Our third well is ready to start some of the drilling contractor finishes the well the rig is currently on. We've got a 100% in these wells. Eastern business unit which trails western ever so slightly at this point in production. Production in East Texas, in North Louisiana reached 72.6 million cubic feet equivalent per day in the quarter excluding the new acquisition. This production rate was driven by good drilling results in both, the vertical as well as horizontal, Cotton Valley well. And we had good vertical Haynesville wells also. We drilled 18 wells in the quarter in this area. Of these 18 wells, 3 were horizontal Cotton Valley wells which had initial rates as high as 9.9 million cubic equivalent per day. The average IP for all three wells was 6 million cubic feet per day and these are the best results that we've had to-date.

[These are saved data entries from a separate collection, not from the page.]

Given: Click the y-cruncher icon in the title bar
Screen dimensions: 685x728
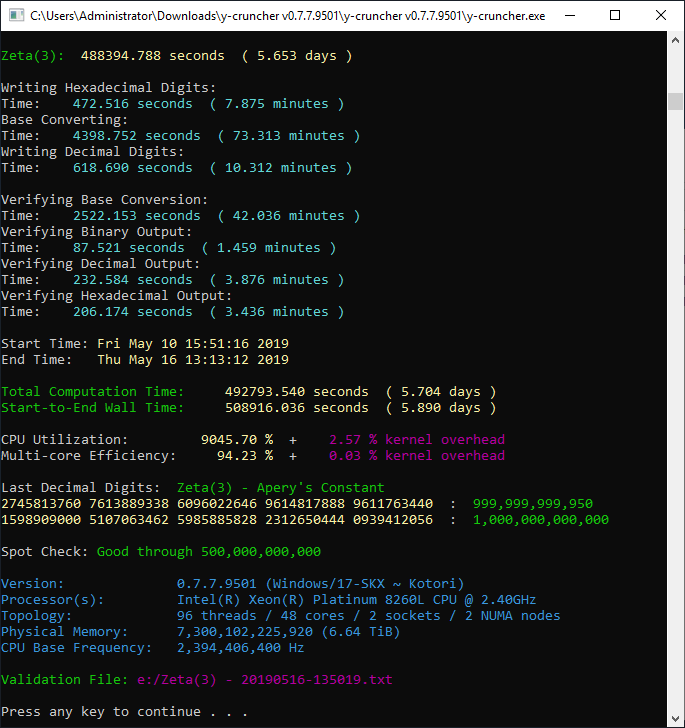Looking at the screenshot, I should (15, 16).
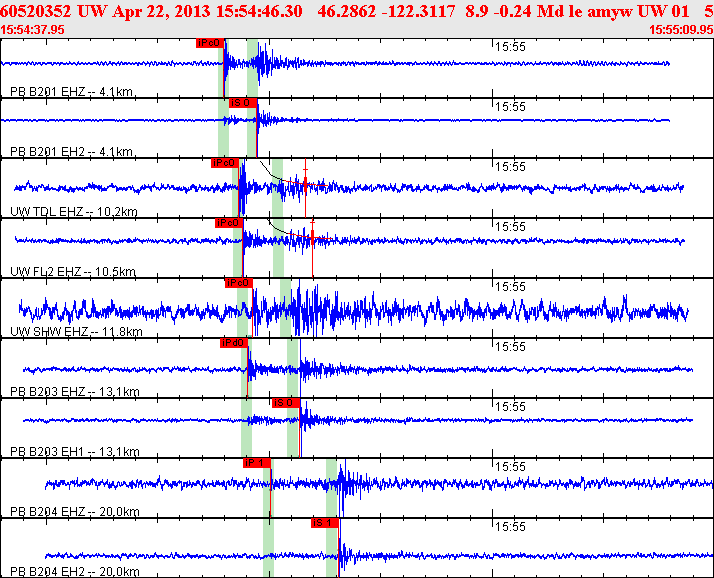Select the P pick flag on B204 EHZ
The width and height of the screenshot is (714, 578).
coord(256,463)
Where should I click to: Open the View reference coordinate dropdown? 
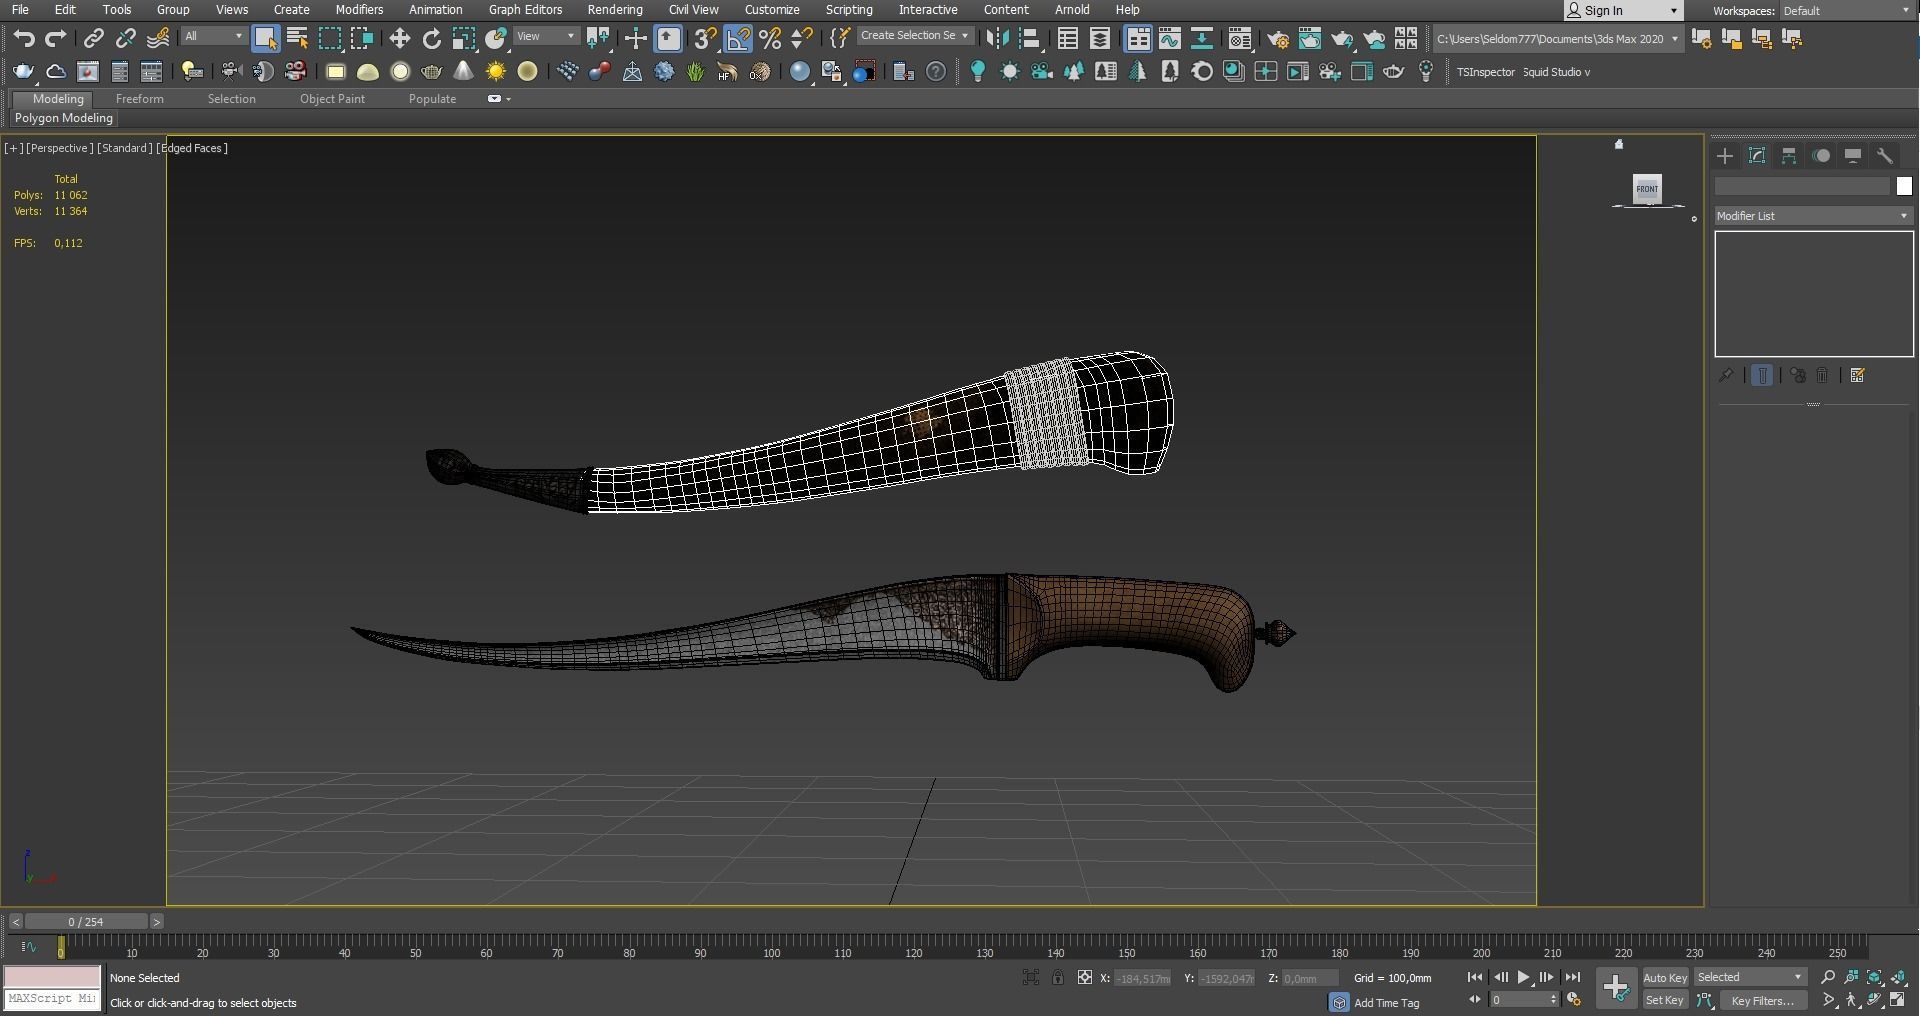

We also got a good start on the Cordillera property set with the horizontal Cotton Valley well in Gilmore. That came in at 4 million cubic feet per day into a high pressure system. This is the best well in this field to-date as well. Since we've started the horizontal program, we drilled a total of 12 horizontal wells with the average IP being 5.4 million cubic feet per day.

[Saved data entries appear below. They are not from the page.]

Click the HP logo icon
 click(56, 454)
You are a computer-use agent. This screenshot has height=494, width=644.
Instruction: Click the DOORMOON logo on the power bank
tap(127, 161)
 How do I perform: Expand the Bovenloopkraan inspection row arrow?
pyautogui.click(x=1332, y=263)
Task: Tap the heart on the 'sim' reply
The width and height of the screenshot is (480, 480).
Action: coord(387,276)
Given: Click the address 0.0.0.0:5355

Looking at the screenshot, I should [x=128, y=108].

Our horizontals program is expanded to the Haynesville as well. Our first operated Haynesville horizontal is now drilling. We are encouraged by the vertical wells that we have drilled with one of those wells having an initial rate of 4.4 million cubic feet per day. This well is holding up really well and it makes it one of the best vertical wells we have ever drilled in East Texas in any zone completed. To-date, we have drilled 10 Haynesville verticals wells with 100% success. In some of these well, co-mingling at Haynesville and Cotton Valley interval. Overall the IPs from these 10 wells have ranged from 1.5 million cubic feet to 4.4 million cubic feet per day. Our acreage position in East Texas and North Louisiana has expanded to 144,000 net acres. Of that we have got about 106,000 acres of Haynesville rights. On our entire acreage position, we had eight rigs running during the quarter.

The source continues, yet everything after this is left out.